====== Data provided ======

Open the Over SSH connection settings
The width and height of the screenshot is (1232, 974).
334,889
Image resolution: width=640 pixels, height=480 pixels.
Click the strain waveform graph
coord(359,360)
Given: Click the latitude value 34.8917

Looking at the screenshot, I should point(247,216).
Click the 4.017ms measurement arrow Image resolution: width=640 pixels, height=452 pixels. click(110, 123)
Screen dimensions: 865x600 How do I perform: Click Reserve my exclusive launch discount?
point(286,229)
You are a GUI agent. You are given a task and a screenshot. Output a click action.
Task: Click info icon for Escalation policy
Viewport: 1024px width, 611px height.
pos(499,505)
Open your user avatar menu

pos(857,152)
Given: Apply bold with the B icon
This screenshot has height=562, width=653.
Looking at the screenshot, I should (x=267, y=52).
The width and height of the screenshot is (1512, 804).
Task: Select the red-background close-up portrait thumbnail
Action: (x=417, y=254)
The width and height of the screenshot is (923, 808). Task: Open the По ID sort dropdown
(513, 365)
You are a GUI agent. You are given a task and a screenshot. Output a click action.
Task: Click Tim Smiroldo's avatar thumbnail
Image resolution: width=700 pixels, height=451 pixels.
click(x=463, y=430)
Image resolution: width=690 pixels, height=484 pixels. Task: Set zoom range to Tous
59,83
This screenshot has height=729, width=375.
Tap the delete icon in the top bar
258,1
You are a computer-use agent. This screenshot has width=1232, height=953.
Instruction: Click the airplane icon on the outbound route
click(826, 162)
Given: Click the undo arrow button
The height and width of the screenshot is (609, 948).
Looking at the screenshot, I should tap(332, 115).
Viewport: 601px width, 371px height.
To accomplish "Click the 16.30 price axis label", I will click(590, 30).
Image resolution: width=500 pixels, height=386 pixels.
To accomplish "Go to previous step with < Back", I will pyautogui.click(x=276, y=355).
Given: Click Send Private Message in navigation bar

======

Reproduce exactly the stretch of the material above that starts at the line with "Image resolution: width=640 pixels, height=480" and ends at the line with "Click the 4.017ms", both included, and nothing else.

- Answer section:
Image resolution: width=640 pixels, height=480 pixels.
Click the strain waveform graph
coord(359,360)
Given: Click the latitude value 34.8917

Looking at the screenshot, I should point(247,216).
Click the 4.017ms measurement arrow Image resolution: width=640 pixels, height=452 pixels. click(110, 123)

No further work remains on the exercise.